Looking at the listing below, retype exactly the lines starting at the one containing "has height=608, width=1024." and ending at the one containing "Screen dimensions: 889x461", both included, and nothing else.

== Extracted entries

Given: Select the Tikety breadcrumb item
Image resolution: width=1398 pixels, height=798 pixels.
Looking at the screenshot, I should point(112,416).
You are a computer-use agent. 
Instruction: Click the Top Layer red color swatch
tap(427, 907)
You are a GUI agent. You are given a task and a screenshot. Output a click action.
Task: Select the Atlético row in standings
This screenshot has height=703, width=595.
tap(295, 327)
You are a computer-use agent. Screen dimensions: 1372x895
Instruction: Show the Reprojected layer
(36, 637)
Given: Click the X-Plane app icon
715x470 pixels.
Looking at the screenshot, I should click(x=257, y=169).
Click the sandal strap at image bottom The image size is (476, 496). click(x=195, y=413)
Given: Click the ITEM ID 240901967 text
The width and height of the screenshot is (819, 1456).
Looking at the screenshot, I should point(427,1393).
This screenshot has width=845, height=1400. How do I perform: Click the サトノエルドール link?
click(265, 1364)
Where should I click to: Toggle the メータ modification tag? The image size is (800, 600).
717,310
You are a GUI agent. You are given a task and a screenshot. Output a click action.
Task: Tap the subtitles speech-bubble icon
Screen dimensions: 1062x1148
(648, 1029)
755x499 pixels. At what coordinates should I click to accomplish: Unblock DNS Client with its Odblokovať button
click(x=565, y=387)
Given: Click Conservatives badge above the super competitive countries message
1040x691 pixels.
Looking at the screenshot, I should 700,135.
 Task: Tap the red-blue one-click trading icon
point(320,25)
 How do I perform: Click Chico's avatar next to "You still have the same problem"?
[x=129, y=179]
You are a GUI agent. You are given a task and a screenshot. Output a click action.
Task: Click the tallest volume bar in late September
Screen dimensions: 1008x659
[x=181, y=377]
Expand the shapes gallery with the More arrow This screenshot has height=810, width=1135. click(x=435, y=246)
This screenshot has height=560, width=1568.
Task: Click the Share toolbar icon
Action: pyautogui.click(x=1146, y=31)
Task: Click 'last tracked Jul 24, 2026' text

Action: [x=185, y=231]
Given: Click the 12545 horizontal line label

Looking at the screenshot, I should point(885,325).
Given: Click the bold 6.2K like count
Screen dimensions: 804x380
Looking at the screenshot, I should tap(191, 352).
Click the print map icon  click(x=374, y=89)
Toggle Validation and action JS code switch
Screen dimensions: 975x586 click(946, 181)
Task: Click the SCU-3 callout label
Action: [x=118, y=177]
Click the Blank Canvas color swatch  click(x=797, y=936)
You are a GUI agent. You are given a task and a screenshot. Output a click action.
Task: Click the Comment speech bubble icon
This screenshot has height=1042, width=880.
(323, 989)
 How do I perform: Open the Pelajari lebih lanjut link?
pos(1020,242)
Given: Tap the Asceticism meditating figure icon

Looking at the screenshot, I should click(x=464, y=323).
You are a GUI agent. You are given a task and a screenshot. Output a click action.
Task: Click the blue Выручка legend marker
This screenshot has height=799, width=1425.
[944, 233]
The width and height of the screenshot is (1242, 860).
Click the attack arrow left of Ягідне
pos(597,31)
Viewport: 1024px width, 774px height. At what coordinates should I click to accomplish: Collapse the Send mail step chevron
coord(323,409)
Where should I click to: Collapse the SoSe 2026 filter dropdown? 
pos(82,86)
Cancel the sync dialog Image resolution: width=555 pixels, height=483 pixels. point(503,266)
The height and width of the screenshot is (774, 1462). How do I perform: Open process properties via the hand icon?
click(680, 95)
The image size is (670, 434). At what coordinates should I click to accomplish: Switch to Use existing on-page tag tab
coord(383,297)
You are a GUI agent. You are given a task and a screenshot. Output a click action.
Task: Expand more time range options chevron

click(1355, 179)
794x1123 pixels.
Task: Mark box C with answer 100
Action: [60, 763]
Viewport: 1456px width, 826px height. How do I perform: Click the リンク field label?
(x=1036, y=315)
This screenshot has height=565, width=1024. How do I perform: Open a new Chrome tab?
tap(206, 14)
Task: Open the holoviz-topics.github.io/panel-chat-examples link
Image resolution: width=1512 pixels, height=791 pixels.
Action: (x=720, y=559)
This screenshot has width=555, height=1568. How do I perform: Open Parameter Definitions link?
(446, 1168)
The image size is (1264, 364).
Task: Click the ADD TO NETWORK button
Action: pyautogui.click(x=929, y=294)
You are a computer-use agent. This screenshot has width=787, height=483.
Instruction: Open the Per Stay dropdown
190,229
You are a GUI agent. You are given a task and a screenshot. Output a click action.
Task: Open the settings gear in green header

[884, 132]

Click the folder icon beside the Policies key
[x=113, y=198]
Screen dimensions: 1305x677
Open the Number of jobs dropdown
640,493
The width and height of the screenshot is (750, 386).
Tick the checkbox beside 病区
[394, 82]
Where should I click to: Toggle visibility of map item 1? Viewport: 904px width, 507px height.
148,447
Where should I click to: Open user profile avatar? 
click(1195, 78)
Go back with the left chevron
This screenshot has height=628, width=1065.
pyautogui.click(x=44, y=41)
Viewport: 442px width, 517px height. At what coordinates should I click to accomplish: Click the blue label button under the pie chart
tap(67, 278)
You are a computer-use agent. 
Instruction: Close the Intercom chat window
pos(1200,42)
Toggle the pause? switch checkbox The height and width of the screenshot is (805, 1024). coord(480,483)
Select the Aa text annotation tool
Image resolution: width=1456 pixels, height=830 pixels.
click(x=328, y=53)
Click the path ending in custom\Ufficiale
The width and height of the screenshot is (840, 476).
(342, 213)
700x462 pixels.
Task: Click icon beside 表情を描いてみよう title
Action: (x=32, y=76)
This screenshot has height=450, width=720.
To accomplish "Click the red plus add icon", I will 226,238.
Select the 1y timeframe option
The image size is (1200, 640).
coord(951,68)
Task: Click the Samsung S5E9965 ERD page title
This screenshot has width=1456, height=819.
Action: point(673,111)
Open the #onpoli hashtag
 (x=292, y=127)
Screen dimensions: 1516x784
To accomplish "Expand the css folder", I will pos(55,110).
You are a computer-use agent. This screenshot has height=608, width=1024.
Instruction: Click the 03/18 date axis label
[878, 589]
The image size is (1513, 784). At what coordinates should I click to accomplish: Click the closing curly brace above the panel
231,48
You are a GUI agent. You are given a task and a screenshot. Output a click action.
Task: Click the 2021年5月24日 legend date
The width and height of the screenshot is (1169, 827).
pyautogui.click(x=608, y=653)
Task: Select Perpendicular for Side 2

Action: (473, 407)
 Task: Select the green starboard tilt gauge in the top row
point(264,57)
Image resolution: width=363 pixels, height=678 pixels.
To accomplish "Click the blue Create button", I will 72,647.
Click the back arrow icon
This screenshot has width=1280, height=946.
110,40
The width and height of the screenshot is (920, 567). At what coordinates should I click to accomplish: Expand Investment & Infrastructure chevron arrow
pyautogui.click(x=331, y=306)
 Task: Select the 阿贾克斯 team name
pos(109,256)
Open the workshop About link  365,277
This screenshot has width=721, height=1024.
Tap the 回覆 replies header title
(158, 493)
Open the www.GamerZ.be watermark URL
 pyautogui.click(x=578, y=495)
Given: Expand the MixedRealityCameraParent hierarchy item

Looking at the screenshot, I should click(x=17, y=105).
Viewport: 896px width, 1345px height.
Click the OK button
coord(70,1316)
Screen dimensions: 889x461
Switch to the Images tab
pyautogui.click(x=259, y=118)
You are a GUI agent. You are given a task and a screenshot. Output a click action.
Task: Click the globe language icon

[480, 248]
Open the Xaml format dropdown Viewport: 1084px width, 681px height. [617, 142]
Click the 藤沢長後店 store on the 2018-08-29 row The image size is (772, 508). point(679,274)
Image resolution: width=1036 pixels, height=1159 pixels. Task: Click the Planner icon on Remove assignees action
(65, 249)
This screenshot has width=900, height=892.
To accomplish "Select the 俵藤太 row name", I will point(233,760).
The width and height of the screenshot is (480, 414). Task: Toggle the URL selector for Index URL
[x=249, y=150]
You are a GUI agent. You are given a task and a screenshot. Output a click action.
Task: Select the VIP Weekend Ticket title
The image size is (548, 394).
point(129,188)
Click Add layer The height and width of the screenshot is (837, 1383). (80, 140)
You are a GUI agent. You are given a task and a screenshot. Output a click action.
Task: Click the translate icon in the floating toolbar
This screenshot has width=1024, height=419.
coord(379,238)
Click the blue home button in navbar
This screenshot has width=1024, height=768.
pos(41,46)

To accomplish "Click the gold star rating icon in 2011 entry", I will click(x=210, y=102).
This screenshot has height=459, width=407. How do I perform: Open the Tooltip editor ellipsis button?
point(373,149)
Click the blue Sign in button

====

▸ Written response
You are a computer-use agent. This screenshot has height=608, width=1024.
Instruction: Click the 03/18 date axis label
[878, 589]
The image size is (1513, 784). At what coordinates should I click to accomplish: Click the closing curly brace above the panel
231,48
You are a GUI agent. You are given a task and a screenshot. Output a click action.
Task: Click the 2021年5月24日 legend date
The width and height of the screenshot is (1169, 827).
pyautogui.click(x=608, y=653)
Task: Select Perpendicular for Side 2

Action: (473, 407)
 Task: Select the green starboard tilt gauge in the top row
point(264,57)
Image resolution: width=363 pixels, height=678 pixels.
To accomplish "Click the blue Create button", I will 72,647.
Click the back arrow icon
This screenshot has width=1280, height=946.
110,40
The width and height of the screenshot is (920, 567). At what coordinates should I click to accomplish: Expand Investment & Infrastructure chevron arrow
pyautogui.click(x=331, y=306)
 Task: Select the 阿贾克斯 team name
pos(109,256)
Open the workshop About link  365,277
This screenshot has width=721, height=1024.
Tap the 回覆 replies header title
(158, 493)
Open the www.GamerZ.be watermark URL
 pyautogui.click(x=578, y=495)
Given: Expand the MixedRealityCameraParent hierarchy item

Looking at the screenshot, I should click(x=17, y=105).
Viewport: 896px width, 1345px height.
Click the OK button
coord(70,1316)
Screen dimensions: 889x461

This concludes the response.